One strand of my work examines the relationships between global labour market conditions, the creative industries, and popular cultural forms; especially popular music. This ongoing project addresses themes ranging from the reconfiguration of ‘world music’ industries in light of a growing craft economy, to the impact of automation on dance music, and transformations in hip-hop amid expanding job precarity. This research culminated in Take This Hammer: Work, Song, Crisis (Goldsmiths Press/MIT Press, 2024). My earlier book, Down With Childhood: Pop Music and the Crisis of Innocence (Repeater Books, 2017), explores how shrinking labour markets and rising inequality have reshaped both the representation and working lives of children in music, film, and television. Across these projects, I continue to investigate the multifaceted intersections of economy and culture.
A second strand of my research focuses on lived experience in digital cultures, particularly as it is structured by global inequalities. I am interested in how a modern, Eurocentric conception of property underpins contemporary digital culture—especially within intellectual property–driven industries. This work situates digital cultural institutions such as streaming platforms within wider global infrastructures, linking them to extractive processes like e-waste dumping in Ghana and microchip manufacture in China as the abject conditions of contemporary digital society.
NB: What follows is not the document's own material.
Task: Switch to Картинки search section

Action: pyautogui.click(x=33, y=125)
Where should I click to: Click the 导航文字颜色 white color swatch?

My most recent work turns to small-scale cultural production that circulates below the threshold of the formal creative industries and operates through independent infrastructures. In this context, I am Co-Investigator on Archiving Community, an AHRC- and British Academy–funded research and knowledge exchange project developed in collaboration with the British Library, the National Library of Scotland, and eight DIY online radio stations across the UK.